2022 | Hartmann Books, Stuttgart
Essay for Anne Morgenstern’s monograph Macht Liebe
Excerpts
“Macht Liebe is about love and desire. It is about bodies, desiring and desired bodies, their untameability, tenderness and brutality. It is about power and politics too, about the power wielded by flesh, and the politics embedded in the skin.
With Macht Liebe, Anne Morgenstern invites us to join her in an exploration of the interplay between body and identity, and in a subtle but persistent deconstruction of social norms and expectations surrounding the body. The flux of images, tightly edited and sequenced in this publication, allows questions to gradually form in the reader’s mind: what makes a body beautiful and desirable? What makes a body normal, and who decides when a body falls outside of the norms? How are our identities embedded in our body, and how does our body enable us to perform these identities? How are these identities negotiated? How does our relationship to our body shift and evolve, and where is our agency located? How do we desire, and act on these desires? With this photographic body of work, Morgenstern first gives visibility to individual bodies, either in their salient uniqueness or their banality—two notions which become entangled and increasingly difficult to differentiate as we make our way through the book. Macht Liebe skilfully addresses an urgent need for visibility and representation for persons whose bodies or desires do not conform to the most common, and therefore the most visible, social expectations. Morgenstern does so without indexing or classifying them, and without posing new clear-cut boundaries, categories, and definitions. Neither does she highlight a particular feature in the bodies of the persons she photographs. In other words, Macht Liebe lets bodies be.”
[…]
“Visual representations can be violent, confronting, excluding and divisive, in particular when they enforce dominant social norms. Photography, as a medium, has a long history across multiple fields, such as medicine, ethnography and journalism amongst others, of being harnessed for such purposes and of enabling various “scopic regimes”[1]. They do not only contribute to what is visible, but also to how we are able to see and perceive. And yet, if they have the power to isolate and marginalize, images have the inevitable potential to be emancipatory, i.e., when they validate one’s experience, existence and identity, and open up the possibility of seeing oneself and others. They can be empowering in the sense that they can contribute to giving agency through representation. The bodies in Macht Liebe are emancipated. They are bodies in motion, negotiated bodies. They express an instability or indeterminacy, but one that is fruitful and thwarts the norms and expectations of what a body, in particular a visible body should look like, express and represent. Photographed by Morgenstern, they perform certain identities and express certain desires in multifaceted ways, with autonomy and agency.
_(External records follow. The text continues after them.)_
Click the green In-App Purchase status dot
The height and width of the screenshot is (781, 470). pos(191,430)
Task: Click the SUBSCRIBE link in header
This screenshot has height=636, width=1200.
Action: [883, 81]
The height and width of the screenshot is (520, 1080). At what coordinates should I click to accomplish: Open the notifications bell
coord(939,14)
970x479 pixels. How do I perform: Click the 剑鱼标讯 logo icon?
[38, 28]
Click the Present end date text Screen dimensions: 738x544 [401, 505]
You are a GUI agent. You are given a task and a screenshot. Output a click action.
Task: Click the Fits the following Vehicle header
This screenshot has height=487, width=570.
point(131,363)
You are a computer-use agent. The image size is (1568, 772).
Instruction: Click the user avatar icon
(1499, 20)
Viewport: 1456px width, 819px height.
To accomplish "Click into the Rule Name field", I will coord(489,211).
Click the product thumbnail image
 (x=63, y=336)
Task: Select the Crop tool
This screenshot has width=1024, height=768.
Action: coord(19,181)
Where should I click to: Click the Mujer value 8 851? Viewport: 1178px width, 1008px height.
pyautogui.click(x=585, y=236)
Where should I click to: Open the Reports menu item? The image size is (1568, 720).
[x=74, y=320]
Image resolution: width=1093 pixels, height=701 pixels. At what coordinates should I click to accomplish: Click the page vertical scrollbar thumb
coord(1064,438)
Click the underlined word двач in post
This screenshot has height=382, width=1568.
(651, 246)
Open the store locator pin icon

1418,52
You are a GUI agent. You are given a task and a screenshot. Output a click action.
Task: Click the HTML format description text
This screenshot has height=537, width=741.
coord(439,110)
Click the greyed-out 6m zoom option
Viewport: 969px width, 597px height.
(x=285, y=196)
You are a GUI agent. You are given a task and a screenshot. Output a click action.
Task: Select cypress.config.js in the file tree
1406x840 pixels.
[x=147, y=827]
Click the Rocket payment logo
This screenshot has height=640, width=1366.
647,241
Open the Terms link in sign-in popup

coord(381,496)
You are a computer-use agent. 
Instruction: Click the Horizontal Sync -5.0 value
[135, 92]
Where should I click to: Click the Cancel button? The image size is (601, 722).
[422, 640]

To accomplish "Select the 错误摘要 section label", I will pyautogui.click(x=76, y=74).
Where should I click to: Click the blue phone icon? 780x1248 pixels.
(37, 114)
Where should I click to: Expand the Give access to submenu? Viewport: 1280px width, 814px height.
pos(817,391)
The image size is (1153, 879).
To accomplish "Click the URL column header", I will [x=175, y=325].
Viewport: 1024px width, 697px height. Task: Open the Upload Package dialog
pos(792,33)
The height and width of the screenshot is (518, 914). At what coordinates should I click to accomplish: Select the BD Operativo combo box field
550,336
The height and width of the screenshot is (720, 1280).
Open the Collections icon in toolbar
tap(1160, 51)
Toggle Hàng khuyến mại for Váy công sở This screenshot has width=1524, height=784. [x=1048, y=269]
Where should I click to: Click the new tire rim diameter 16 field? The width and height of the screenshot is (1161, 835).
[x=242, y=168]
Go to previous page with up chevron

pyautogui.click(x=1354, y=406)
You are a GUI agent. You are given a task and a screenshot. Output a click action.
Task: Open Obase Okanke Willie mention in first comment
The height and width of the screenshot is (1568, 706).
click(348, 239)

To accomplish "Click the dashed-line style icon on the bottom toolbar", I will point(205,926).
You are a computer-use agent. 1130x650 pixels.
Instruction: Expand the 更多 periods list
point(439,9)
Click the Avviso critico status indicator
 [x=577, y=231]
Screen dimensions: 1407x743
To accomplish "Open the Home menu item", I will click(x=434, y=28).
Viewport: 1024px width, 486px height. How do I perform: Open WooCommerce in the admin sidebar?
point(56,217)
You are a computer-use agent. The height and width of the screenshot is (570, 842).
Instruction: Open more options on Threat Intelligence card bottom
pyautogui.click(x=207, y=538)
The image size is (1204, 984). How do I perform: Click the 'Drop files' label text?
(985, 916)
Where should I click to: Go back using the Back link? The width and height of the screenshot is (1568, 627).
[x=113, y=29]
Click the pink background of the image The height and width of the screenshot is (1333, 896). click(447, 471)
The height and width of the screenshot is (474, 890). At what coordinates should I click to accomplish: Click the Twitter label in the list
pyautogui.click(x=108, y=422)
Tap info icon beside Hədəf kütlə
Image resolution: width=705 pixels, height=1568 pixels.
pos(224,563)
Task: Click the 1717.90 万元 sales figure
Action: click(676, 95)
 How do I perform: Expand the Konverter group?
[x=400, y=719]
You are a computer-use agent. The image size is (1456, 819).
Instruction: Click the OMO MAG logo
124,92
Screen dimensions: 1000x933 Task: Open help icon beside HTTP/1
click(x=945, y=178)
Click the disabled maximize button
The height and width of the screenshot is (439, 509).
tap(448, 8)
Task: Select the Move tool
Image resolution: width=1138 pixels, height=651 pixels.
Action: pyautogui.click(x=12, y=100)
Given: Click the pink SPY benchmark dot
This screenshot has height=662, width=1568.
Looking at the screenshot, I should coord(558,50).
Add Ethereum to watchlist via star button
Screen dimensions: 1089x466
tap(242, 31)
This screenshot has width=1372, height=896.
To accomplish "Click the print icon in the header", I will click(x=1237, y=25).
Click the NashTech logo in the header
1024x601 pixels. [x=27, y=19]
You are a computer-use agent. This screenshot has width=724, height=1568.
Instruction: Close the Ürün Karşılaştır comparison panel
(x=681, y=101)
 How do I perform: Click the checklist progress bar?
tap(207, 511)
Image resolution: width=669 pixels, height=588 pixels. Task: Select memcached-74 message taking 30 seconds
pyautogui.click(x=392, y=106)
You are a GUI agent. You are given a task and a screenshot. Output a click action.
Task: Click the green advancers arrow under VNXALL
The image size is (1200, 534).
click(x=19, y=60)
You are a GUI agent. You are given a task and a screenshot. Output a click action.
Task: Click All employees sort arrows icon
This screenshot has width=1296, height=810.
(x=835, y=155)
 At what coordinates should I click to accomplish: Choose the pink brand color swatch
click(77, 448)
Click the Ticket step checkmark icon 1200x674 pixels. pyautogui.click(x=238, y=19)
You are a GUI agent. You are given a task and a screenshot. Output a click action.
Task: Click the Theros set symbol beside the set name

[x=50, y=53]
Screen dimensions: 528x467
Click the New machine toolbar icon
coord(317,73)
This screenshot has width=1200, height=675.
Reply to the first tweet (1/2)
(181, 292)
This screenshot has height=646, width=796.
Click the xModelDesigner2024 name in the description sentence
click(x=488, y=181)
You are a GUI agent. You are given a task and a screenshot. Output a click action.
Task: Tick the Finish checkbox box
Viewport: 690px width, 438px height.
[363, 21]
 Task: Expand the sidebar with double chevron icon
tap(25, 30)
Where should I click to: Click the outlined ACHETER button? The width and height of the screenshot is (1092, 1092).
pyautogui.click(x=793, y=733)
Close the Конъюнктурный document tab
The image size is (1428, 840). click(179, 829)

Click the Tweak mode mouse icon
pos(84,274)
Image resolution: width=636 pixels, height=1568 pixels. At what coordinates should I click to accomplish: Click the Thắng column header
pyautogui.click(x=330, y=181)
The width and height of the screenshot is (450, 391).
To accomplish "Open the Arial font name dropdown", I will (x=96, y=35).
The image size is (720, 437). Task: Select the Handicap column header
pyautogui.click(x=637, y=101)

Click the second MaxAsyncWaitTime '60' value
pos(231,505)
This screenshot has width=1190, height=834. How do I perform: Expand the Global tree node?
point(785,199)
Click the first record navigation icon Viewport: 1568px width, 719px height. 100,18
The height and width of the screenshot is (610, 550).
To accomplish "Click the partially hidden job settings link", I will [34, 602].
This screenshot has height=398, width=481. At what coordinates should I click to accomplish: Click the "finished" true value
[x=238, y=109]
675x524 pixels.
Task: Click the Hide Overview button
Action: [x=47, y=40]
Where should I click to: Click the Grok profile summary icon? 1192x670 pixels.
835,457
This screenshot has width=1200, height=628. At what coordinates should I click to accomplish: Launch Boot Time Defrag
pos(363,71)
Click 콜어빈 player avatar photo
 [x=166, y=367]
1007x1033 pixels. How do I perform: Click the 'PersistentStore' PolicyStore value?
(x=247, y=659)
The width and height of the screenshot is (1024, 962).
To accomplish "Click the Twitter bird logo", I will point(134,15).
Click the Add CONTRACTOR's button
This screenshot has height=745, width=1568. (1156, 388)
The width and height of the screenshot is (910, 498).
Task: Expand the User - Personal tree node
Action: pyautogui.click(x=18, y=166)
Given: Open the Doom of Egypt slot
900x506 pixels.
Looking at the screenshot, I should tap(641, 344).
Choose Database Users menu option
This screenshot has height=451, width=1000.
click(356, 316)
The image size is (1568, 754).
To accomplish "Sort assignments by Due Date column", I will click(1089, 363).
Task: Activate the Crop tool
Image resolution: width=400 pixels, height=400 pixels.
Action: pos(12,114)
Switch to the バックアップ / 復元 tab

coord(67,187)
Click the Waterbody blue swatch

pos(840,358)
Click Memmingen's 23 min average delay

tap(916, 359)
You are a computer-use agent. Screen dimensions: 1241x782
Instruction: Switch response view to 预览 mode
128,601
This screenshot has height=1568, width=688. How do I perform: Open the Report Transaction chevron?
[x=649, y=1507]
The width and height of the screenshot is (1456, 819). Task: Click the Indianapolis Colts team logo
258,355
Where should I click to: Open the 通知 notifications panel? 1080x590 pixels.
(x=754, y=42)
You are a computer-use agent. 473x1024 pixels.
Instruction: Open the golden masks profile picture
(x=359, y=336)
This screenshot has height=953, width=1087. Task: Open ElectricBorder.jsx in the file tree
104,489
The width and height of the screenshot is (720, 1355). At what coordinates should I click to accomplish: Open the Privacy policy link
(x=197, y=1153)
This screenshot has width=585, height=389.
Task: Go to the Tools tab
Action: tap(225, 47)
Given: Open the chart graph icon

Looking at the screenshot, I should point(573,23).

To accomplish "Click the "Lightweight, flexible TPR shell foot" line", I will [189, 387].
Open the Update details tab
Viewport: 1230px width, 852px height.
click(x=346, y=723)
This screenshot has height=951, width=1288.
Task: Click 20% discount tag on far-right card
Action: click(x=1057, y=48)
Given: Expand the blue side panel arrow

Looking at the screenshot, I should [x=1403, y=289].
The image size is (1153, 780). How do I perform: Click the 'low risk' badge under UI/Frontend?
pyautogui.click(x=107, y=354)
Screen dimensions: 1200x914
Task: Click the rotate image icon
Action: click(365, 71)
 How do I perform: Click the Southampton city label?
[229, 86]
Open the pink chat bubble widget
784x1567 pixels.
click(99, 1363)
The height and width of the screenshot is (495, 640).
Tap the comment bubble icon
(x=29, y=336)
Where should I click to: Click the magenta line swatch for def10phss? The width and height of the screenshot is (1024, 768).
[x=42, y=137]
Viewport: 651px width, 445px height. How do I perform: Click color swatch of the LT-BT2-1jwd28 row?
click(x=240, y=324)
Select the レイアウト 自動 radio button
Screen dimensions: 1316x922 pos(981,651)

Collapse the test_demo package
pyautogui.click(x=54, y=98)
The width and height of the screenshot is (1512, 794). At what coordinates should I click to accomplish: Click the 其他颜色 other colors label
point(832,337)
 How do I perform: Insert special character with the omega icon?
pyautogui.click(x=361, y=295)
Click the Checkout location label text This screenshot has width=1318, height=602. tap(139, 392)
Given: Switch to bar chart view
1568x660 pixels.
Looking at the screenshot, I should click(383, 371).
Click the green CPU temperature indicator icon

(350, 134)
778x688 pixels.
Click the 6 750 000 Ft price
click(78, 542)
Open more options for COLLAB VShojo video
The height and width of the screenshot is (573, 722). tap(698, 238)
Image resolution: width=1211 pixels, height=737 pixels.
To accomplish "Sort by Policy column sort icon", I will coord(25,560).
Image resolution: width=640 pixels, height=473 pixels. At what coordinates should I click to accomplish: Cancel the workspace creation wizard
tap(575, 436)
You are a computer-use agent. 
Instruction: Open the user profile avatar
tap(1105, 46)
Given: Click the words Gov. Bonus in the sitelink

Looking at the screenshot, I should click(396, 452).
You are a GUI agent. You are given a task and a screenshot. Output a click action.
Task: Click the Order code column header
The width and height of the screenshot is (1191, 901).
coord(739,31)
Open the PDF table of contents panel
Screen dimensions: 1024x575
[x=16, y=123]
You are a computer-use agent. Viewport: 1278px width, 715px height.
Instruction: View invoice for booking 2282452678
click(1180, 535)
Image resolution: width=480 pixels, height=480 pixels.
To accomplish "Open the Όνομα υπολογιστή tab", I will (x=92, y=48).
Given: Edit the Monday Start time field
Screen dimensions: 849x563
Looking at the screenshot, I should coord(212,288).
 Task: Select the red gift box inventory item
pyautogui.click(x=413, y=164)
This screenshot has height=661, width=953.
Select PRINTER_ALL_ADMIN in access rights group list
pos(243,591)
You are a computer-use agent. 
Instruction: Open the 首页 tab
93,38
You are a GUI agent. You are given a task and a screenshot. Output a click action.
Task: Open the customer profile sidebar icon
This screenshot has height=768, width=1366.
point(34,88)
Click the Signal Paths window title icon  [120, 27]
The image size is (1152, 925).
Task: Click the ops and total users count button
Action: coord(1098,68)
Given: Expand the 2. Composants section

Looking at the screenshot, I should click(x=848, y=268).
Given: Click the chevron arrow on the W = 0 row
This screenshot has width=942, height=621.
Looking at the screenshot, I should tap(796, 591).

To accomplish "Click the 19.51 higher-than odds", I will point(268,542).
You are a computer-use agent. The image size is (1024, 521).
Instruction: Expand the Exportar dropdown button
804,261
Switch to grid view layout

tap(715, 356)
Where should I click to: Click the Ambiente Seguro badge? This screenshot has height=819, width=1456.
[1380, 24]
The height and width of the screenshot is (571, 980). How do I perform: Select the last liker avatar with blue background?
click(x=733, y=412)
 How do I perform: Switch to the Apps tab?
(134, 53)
The ways in which they steer away from the norms of conventional beauty, gender, health, and desirability are sometimes obvious and sometimes ambiguous. These bodies often have a past, a history inscribed in their flesh. They confront us with our internalization of the norms regulating what we consider to be normal, beautiful and desirable, and with how these norms apply to us, shaping our body, identities and self-perception.”
[…]
“The visual lexicon of Macht Liebe weaves parallels between images and the mechanisms of desire: objects, animals, interiors, and natural elements are juxtaposed to bodies in ways that appear both perfectly coherent and entirely coincidental, just as desire resists a full analytical dissection. Textures and sensations echo each other throughout the pages, repeated colours and shapes guide our gaze from one image to the next, and from one body to the next. The self and the individual dissolve into a flux of visuals and sensations, drawing us in, inviting us to put our own desires to the test, and indeed, to desire, fully and shamelessly.”
[1] Defined as “a set of visual conventions determining our action of seeing” (Sendyka, R., 2013). “Scopic Regimes and Modernity: Hypotyposis” in Discussing Modernity: A Dialogue with Martin Jay. Ed. Koczanowicz, Dorota and Schauffler, David. Leiden (The Netherlands): Brill, 2013.